***** RAW DATA *****

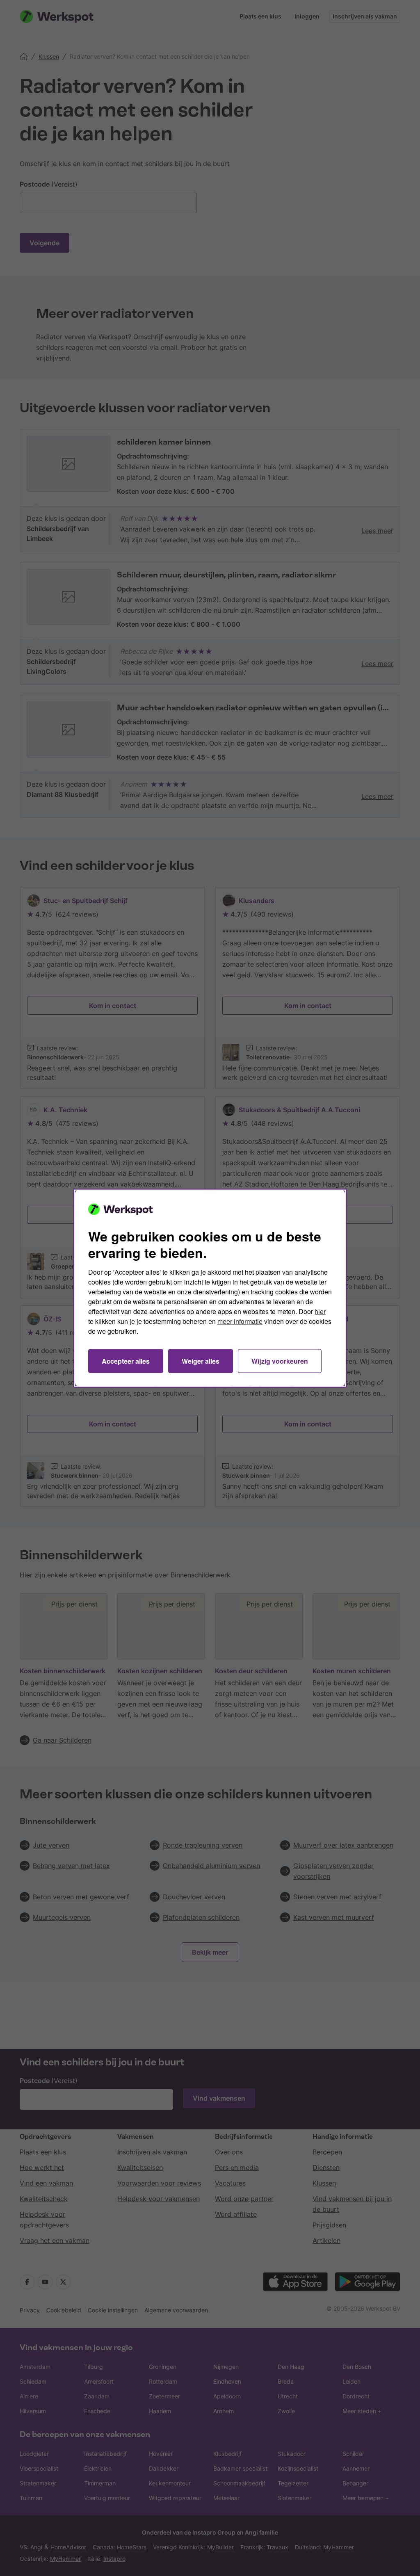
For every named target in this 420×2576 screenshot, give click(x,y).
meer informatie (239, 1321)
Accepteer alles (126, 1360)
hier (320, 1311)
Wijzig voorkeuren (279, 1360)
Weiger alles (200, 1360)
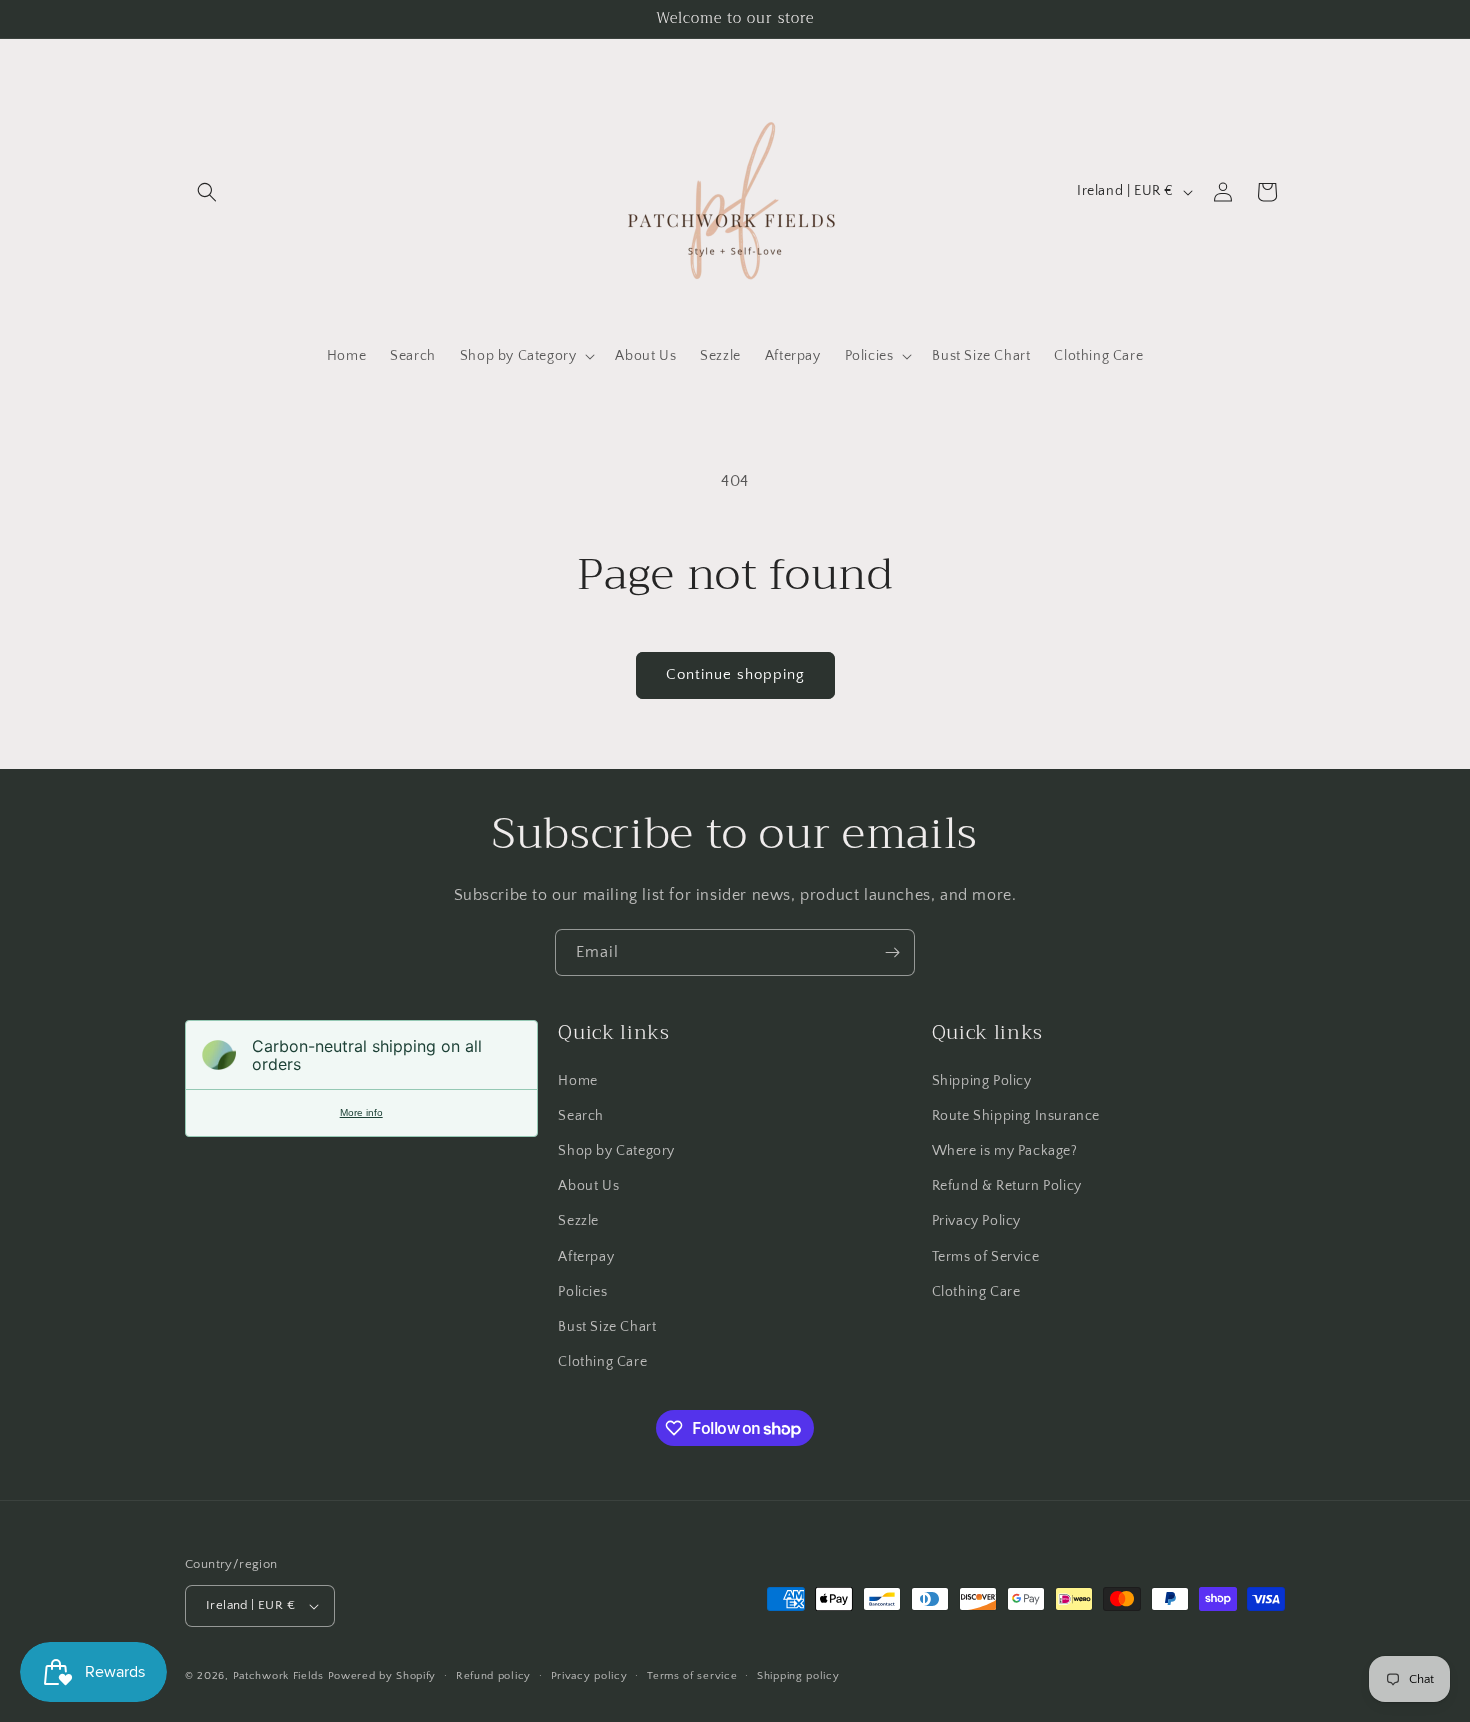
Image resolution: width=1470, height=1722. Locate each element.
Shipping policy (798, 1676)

*****
***** RAW DATA *****

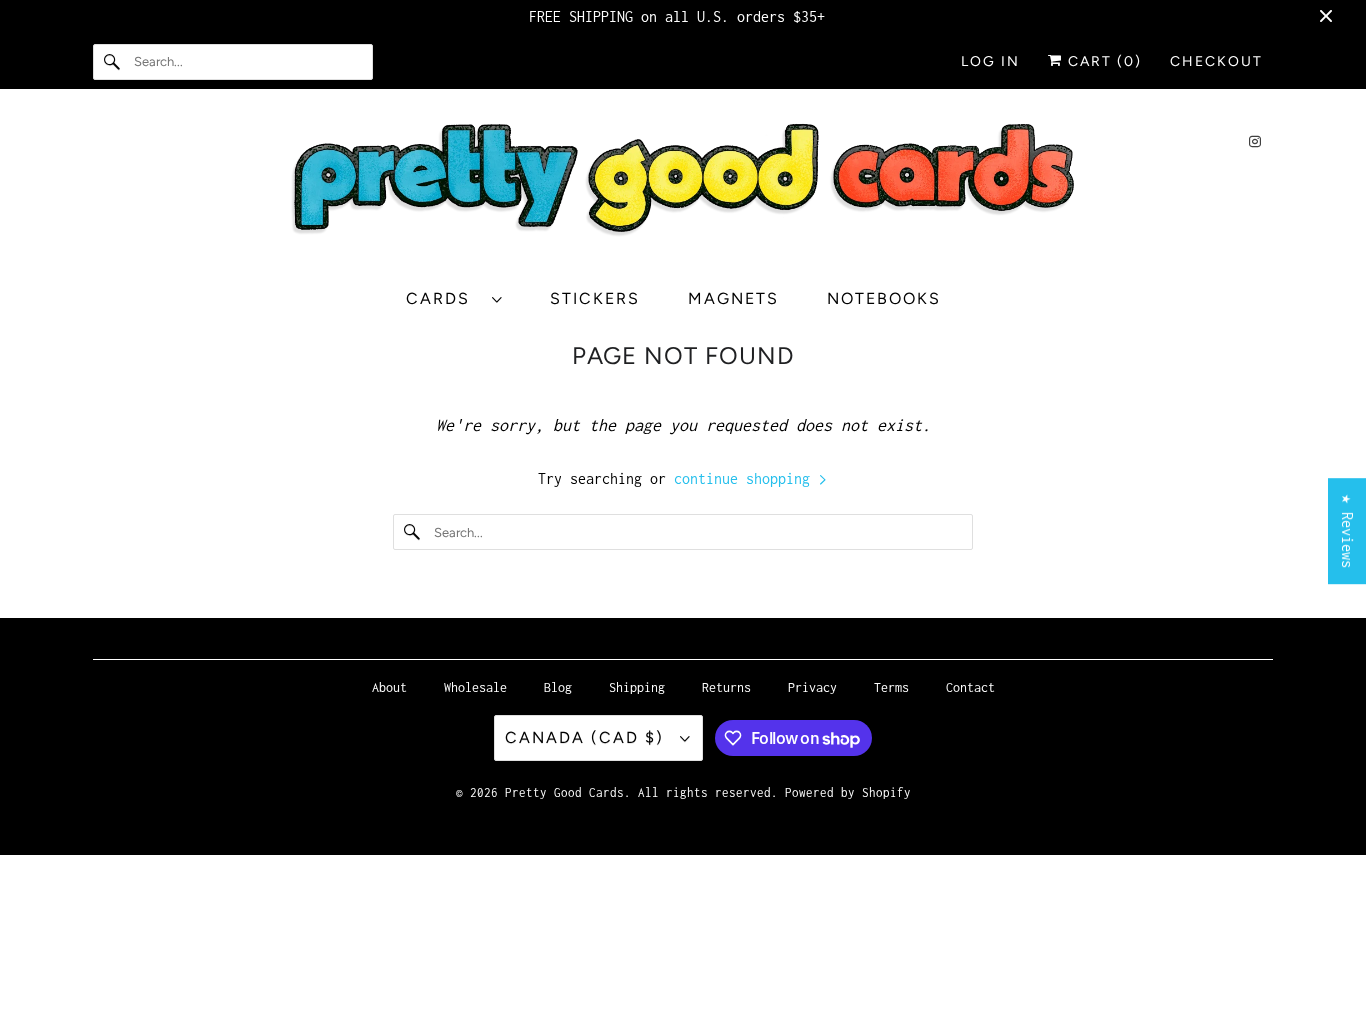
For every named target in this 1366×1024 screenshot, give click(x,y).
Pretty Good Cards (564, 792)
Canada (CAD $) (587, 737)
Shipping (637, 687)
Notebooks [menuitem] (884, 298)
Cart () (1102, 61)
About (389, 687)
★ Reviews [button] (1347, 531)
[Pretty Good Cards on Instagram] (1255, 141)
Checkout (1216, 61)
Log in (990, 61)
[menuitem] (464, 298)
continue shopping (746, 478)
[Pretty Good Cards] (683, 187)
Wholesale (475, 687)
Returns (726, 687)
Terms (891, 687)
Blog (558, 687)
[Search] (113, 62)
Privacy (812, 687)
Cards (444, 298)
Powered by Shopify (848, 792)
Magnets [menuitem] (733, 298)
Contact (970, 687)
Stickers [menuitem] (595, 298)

*****

## ACTIVITY
Reproduce only the lines above spanning from the line containing "Terms (891, 687)" through the line containing "Stickers [menuitem] (595, 298)", word for word.

## SOLVED EXERCISE
Terms (891, 687)
Blog (558, 687)
[Search] (113, 62)
Privacy (812, 687)
Cards (444, 298)
Powered by Shopify (848, 792)
Magnets [menuitem] (733, 298)
Contact (970, 687)
Stickers [menuitem] (595, 298)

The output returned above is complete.